A Monsieur Nisard, de l’Académie française.


Immortel ! il est beau d’offrir à la jeunesse
Une main secourable et pleine de tendresse :
Lorsqu’on est arrivé, comme vous l’avez fait,
Par le merveilleux art d’un écrivain parfait,
Lorsqu’on sait exalter les auteurs que la tombe
A tirés du dédain où le plus fort succombe ;
Lorsqu’on s’est fait un nom en prônant le talent
Des grands morts d’autrefois, au front étincelant ;
Lorsqu’on s’est élancé fier à l’Académie
A cheval sur le dos. d’un homme de génie,
Certes on a bien le droit d’adoucir le chemin
Aux poètes du temps en leur tendant la main ;
De le semer de fleurs, de sarcler toute épine
Qui déchire leurs bras, laboure leur poitrine,
Les rejette brisés dans l’éternel oubli
Où leur songe s’éteint au gouffre enseveli.
Savant ! ce n’est pas vous qui, dans les jeux de Grèce
En faisant triompher une stupide pièce,
Pour étouffer Sophocle en un lâche mépris
Au niais Philoctès eussiez donné le prix !
Ce n’est pas vous non plus qui tressiez à Racine
Afin de l’étrangler la couronne d’épine,
Et dans votre sagesse accordiez a Pradon
Pour l’immortaliser le plus superbe don !
Ce n’est pas vous encor qui, dans vos nobles luttes,
Ménagiez a Gilbert deux glorieuses chutes
En couronnant de fleurs quelque sot inconnu
Dont le nom jusqu’à nous n’est pas même venu.
Non ! non ! je m’en souviens : lorsque, naïf encore,
Je rêvais qu’un auteur dont le pays s’honore,
De tout jeune talent, doit être le patron,
L’aider même à gagner quelque premier chevron,
Je remis en vos mains mes pales destinées.
Mon poème chéri, celui que dix années,
Par la muse hanté, j’avais dans mon cerveau
Conçu, couvé, nourri, faible ot tremblant oiseau,
Prit son vol un matin vers votre domicile.
Vous ! vous n’avez pas fait comme cet imbécile
Qui, peut-être ayant faim, échappé des Débats,
Le vendit sur-le quai pour payer son repas.

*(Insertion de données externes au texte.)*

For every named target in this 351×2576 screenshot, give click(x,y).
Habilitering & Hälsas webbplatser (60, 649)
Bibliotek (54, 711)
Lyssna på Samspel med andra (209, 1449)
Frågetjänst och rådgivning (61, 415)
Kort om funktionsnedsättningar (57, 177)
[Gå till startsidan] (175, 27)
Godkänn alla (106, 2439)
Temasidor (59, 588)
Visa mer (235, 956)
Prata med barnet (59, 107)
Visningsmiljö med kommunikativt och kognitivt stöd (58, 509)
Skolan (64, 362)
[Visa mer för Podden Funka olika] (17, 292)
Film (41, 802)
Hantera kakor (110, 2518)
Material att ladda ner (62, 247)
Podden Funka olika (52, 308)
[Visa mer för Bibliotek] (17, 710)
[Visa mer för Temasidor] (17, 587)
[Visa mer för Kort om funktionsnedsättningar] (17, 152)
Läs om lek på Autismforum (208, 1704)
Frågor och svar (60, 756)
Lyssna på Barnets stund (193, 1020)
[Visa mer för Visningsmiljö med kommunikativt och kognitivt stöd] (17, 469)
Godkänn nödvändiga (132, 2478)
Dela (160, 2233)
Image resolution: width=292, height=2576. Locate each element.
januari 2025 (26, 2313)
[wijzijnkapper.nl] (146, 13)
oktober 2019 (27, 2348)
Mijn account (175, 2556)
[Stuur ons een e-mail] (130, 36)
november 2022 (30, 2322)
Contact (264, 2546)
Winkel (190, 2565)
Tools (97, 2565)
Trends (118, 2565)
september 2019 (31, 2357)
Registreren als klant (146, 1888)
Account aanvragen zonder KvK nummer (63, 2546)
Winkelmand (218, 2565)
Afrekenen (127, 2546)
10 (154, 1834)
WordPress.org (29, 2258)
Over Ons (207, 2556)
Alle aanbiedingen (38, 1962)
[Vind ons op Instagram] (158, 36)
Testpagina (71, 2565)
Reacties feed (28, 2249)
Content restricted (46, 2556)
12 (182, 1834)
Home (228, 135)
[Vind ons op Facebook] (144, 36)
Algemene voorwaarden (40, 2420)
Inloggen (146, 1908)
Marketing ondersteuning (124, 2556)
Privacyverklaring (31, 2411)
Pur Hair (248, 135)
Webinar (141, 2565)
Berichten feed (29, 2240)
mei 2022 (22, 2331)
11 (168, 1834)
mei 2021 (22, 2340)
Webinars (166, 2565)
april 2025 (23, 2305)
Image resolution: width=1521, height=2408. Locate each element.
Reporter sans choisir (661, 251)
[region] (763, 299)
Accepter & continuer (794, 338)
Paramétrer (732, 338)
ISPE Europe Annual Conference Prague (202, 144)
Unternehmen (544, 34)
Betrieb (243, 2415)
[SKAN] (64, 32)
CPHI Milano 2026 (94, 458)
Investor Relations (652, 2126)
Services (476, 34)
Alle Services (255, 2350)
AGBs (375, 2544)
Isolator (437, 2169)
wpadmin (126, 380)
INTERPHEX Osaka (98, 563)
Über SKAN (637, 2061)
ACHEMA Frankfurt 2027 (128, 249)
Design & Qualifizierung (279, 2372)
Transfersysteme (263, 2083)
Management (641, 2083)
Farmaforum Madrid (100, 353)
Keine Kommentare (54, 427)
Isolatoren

Vous, vous êtes repu, ce n’est point vingt centimes
Qui vous eussent comblé de coulis bien sublimes !
Mais en voyant l’oiseau dont les frêles couleurs,
Ne sauraient résister aux griffes des jongleurs,
Vous n’avez pas voulu, comme ceux d’un autre âge,
Risquer d’anéantir votre renom de sage,
Prenant le pauvre oiseau qui riait quelque peu
En voyant votre mine ainsi que votre jeu,
Vous l’avez renvoyé sans feuilleter sa plume,
Sans écouter ses chants ; … en un mot, le volume,
Illustre pédagogue ! est revenu puceau,
Comme il était parti, chanter dans son berceau.
Devinez-vous, savant, l’espoir qui me console ?
C’est de songer que mort : Rimeur, Maître d’école ;
Les Nisards à venir commentant mes écrits
Dans des livres châtiés, corrects, profonds, nourris,
Entreront triomphant, droit à l’Académie
Dont la gloire sera par eux bien affermie !



Théodore Vibert Rimes d’un vrai libre-penseur. - Paris, E. Leroux, 1876, pp. 55-57.